*What is being asked*:
Rewrite the lines of the rows below as a JSON list of strings, one string per line, with blank lines left out. Leave the pictures out of the answer.

Stored data entries
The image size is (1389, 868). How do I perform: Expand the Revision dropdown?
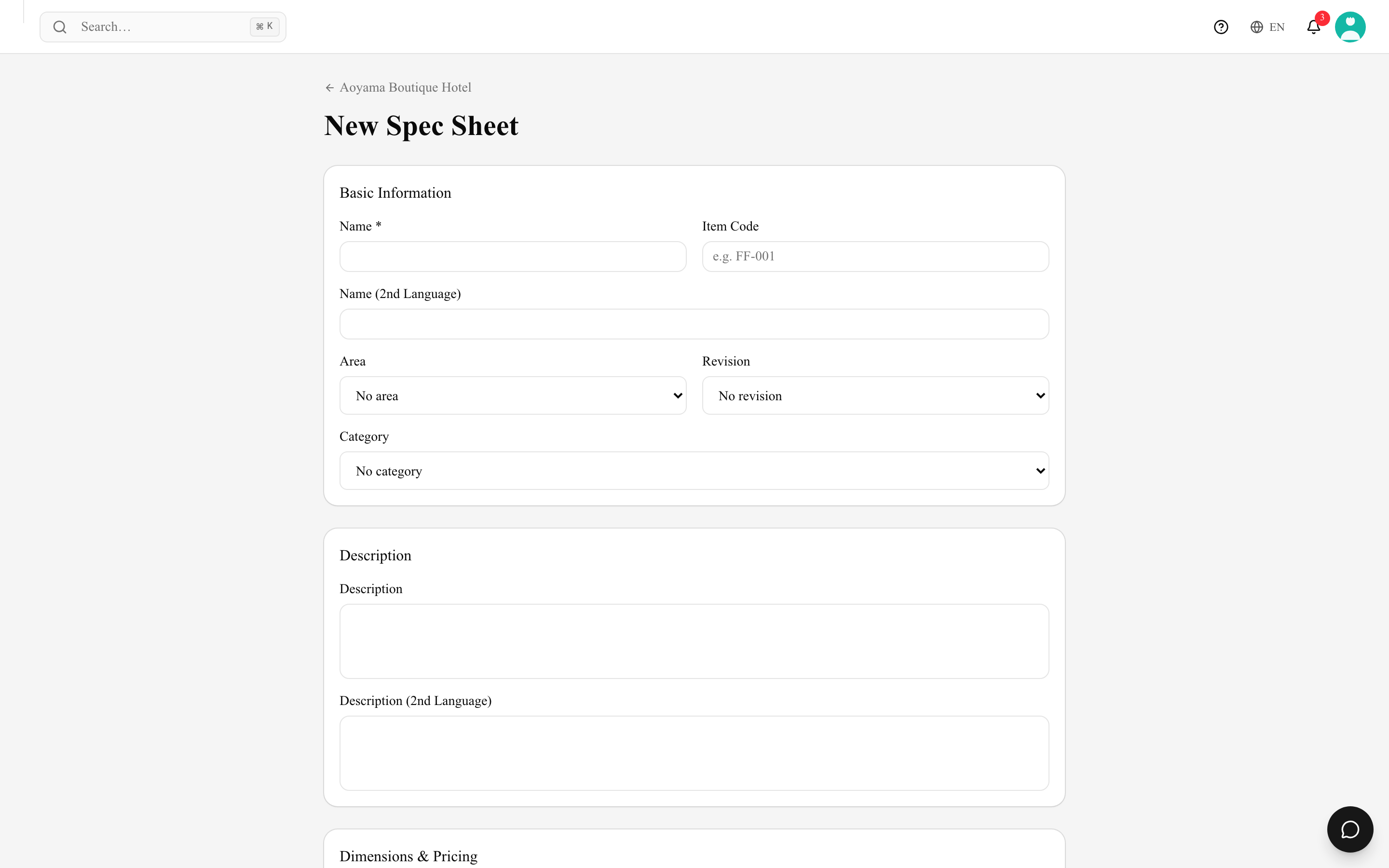tap(875, 395)
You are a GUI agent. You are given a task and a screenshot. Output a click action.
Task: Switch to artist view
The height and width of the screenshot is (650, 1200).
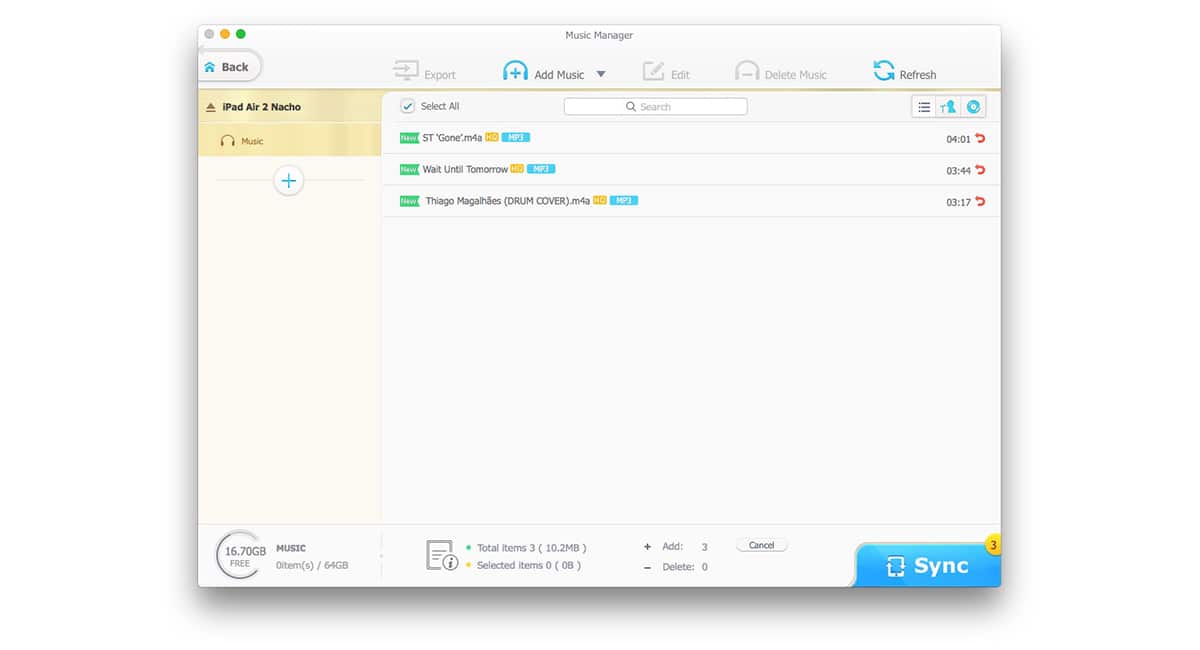[948, 107]
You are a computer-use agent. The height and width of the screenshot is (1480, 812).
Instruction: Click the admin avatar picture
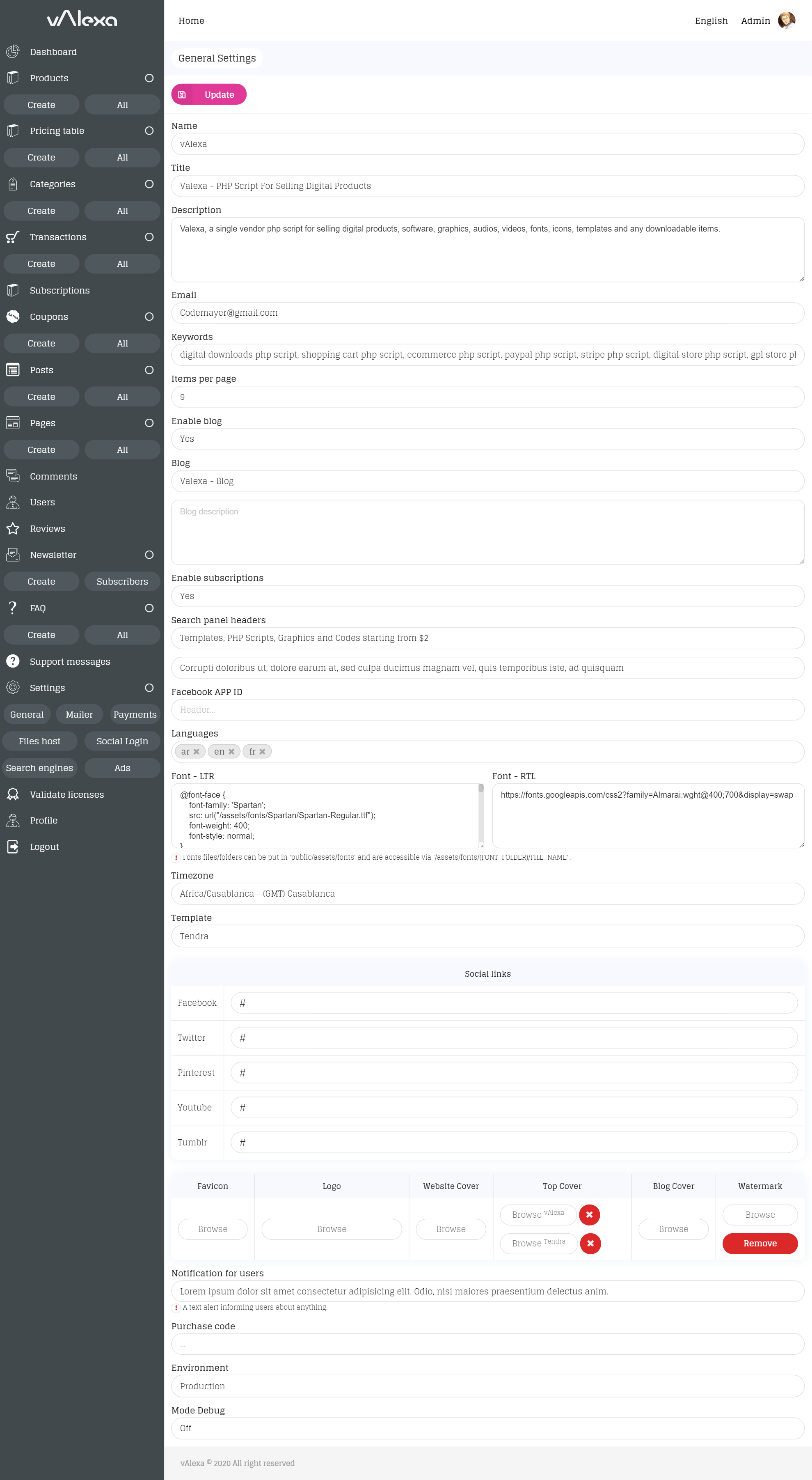click(786, 21)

*Task result*:
[
  "The image size is (1389, 868). How do I perform: Expand the Revision dropdown?",
  "tap(875, 395)",
  "You are a GUI agent. You are given a task and a screenshot. Output a click action.",
  "Task: Switch to artist view",
  "The height and width of the screenshot is (650, 1200).",
  "[948, 107]",
  "You are a computer-use agent. The height and width of the screenshot is (1480, 812).",
  "Instruction: Click the admin avatar picture",
  "click(786, 21)"
]